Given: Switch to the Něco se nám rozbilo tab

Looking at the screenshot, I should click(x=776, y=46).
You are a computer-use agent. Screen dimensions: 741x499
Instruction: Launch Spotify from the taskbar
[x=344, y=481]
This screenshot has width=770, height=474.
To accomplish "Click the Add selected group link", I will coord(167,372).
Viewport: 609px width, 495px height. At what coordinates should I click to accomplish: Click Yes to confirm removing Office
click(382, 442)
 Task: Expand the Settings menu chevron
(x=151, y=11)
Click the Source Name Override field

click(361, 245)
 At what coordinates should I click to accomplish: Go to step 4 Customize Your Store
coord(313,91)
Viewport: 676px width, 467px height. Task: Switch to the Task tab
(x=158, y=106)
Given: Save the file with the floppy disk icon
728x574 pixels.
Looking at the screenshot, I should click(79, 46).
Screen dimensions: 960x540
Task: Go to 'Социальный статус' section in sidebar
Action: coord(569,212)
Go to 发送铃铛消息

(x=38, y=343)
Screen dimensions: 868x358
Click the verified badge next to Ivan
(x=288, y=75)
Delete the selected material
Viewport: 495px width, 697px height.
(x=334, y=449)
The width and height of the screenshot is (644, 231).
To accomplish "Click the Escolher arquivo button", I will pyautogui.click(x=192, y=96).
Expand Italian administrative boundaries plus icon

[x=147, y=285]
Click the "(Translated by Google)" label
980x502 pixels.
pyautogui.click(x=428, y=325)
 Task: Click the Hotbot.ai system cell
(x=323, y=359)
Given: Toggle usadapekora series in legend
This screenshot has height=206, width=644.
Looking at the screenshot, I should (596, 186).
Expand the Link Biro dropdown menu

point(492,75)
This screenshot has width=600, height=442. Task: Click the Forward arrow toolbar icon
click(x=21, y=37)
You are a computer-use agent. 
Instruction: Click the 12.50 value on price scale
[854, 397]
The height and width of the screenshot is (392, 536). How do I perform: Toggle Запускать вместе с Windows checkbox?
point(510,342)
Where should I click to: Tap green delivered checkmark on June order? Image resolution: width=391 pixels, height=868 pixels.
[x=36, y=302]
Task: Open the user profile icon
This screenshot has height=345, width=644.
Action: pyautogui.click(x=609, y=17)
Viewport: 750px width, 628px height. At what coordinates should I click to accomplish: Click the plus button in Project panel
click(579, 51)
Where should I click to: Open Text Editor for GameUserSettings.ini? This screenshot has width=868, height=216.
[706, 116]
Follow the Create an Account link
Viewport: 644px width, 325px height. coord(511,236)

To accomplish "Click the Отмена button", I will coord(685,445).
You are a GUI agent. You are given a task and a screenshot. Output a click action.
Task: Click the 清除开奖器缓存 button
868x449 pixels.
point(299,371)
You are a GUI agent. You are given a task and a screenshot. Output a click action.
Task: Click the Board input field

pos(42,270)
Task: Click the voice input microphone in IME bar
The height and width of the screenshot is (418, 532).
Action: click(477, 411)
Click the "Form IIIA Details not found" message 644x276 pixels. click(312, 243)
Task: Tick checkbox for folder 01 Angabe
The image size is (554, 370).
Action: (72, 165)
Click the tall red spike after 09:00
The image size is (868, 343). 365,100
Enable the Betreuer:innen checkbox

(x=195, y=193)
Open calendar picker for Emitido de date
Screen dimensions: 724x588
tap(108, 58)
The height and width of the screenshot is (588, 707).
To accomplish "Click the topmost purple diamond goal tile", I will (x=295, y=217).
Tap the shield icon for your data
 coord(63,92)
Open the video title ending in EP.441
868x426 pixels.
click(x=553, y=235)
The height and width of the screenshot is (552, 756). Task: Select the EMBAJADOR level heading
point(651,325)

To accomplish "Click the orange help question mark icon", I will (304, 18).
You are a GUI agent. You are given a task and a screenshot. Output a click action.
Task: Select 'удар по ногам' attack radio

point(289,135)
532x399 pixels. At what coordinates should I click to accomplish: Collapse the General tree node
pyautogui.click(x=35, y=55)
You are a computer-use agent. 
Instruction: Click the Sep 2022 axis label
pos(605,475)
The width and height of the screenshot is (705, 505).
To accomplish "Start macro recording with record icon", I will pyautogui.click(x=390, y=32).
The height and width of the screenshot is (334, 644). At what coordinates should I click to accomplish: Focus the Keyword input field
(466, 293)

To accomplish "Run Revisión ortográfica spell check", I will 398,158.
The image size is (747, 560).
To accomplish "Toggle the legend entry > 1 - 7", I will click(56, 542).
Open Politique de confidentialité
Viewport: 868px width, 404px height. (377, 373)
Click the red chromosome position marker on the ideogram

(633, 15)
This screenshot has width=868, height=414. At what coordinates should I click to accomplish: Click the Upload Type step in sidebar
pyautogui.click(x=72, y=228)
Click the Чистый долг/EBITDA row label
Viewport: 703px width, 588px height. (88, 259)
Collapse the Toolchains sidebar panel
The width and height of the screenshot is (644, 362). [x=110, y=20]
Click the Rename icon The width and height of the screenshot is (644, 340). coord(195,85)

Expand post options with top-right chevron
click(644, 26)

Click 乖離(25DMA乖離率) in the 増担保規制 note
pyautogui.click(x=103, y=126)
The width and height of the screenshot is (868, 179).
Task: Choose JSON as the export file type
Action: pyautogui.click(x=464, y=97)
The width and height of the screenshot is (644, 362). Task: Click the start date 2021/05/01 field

ASSIGNMENT >>
Output the complete set of records word for word.

ANSWER >>
Given: Switch to the Něco se nám rozbilo tab

Looking at the screenshot, I should click(x=776, y=46).
You are a computer-use agent. Screen dimensions: 741x499
Instruction: Launch Spotify from the taskbar
[x=344, y=481]
This screenshot has width=770, height=474.
To accomplish "Click the Add selected group link", I will coord(167,372).
Viewport: 609px width, 495px height. At what coordinates should I click to accomplish: Click Yes to confirm removing Office
click(382, 442)
 Task: Expand the Settings menu chevron
(x=151, y=11)
Click the Source Name Override field

click(361, 245)
 At what coordinates should I click to accomplish: Go to step 4 Customize Your Store
coord(313,91)
Viewport: 676px width, 467px height. Task: Switch to the Task tab
(x=158, y=106)
Given: Save the file with the floppy disk icon
728x574 pixels.
Looking at the screenshot, I should click(79, 46).
Screen dimensions: 960x540
Task: Go to 'Социальный статус' section in sidebar
Action: coord(569,212)
Go to 发送铃铛消息

(x=38, y=343)
Screen dimensions: 868x358
Click the verified badge next to Ivan
(x=288, y=75)
Delete the selected material
Viewport: 495px width, 697px height.
(x=334, y=449)
The width and height of the screenshot is (644, 231).
To accomplish "Click the Escolher arquivo button", I will pyautogui.click(x=192, y=96).
Expand Italian administrative boundaries plus icon

[x=147, y=285]
Click the "(Translated by Google)" label
980x502 pixels.
pyautogui.click(x=428, y=325)
 Task: Click the Hotbot.ai system cell
(x=323, y=359)
Given: Toggle usadapekora series in legend
This screenshot has height=206, width=644.
Looking at the screenshot, I should (596, 186).
Expand the Link Biro dropdown menu

point(492,75)
This screenshot has width=600, height=442. Task: Click the Forward arrow toolbar icon
click(x=21, y=37)
You are a computer-use agent. 
Instruction: Click the 12.50 value on price scale
[854, 397]
The height and width of the screenshot is (392, 536). How do I perform: Toggle Запускать вместе с Windows checkbox?
point(510,342)
Where should I click to: Tap green delivered checkmark on June order? Image resolution: width=391 pixels, height=868 pixels.
[x=36, y=302]
Task: Open the user profile icon
This screenshot has height=345, width=644.
Action: pyautogui.click(x=609, y=17)
Viewport: 750px width, 628px height. At what coordinates should I click to accomplish: Click the plus button in Project panel
click(579, 51)
Where should I click to: Open Text Editor for GameUserSettings.ini? This screenshot has width=868, height=216.
[706, 116]
Follow the Create an Account link
Viewport: 644px width, 325px height. coord(511,236)

To accomplish "Click the Отмена button", I will coord(685,445).
You are a GUI agent. You are given a task and a screenshot. Output a click action.
Task: Click the 清除开奖器缓存 button
868x449 pixels.
point(299,371)
You are a GUI agent. You are given a task and a screenshot. Output a click action.
Task: Click the Board input field

pos(42,270)
Task: Click the voice input microphone in IME bar
The height and width of the screenshot is (418, 532).
Action: click(477, 411)
Click the "Form IIIA Details not found" message 644x276 pixels. click(312, 243)
Task: Tick checkbox for folder 01 Angabe
The image size is (554, 370).
Action: (72, 165)
Click the tall red spike after 09:00
The image size is (868, 343). 365,100
Enable the Betreuer:innen checkbox

(x=195, y=193)
Open calendar picker for Emitido de date
Screen dimensions: 724x588
tap(108, 58)
The height and width of the screenshot is (588, 707).
To accomplish "Click the topmost purple diamond goal tile", I will (x=295, y=217).
Tap the shield icon for your data
 coord(63,92)
Open the video title ending in EP.441
868x426 pixels.
click(x=553, y=235)
The height and width of the screenshot is (552, 756). Task: Select the EMBAJADOR level heading
point(651,325)

To accomplish "Click the orange help question mark icon", I will (304, 18).
You are a GUI agent. You are given a task and a screenshot. Output a click action.
Task: Select 'удар по ногам' attack radio

point(289,135)
532x399 pixels. At what coordinates should I click to accomplish: Collapse the General tree node
pyautogui.click(x=35, y=55)
You are a computer-use agent. 
Instruction: Click the Sep 2022 axis label
pos(605,475)
The width and height of the screenshot is (705, 505).
To accomplish "Start macro recording with record icon", I will pyautogui.click(x=390, y=32).
The height and width of the screenshot is (334, 644). At what coordinates should I click to accomplish: Focus the Keyword input field
(466, 293)

To accomplish "Run Revisión ortográfica spell check", I will 398,158.
The image size is (747, 560).
To accomplish "Toggle the legend entry > 1 - 7", I will click(56, 542).
Open Politique de confidentialité
Viewport: 868px width, 404px height. (377, 373)
Click the red chromosome position marker on the ideogram

(633, 15)
This screenshot has width=868, height=414. At what coordinates should I click to accomplish: Click the Upload Type step in sidebar
pyautogui.click(x=72, y=228)
Click the Чистый долг/EBITDA row label
Viewport: 703px width, 588px height. (88, 259)
Collapse the Toolchains sidebar panel
The width and height of the screenshot is (644, 362). [x=110, y=20]
Click the Rename icon The width and height of the screenshot is (644, 340). coord(195,85)

Expand post options with top-right chevron
click(644, 26)

Click 乖離(25DMA乖離率) in the 増担保規制 note
pyautogui.click(x=103, y=126)
The width and height of the screenshot is (868, 179).
Task: Choose JSON as the export file type
Action: pyautogui.click(x=464, y=97)
The width and height of the screenshot is (644, 362). Task: Click the start date 2021/05/01 field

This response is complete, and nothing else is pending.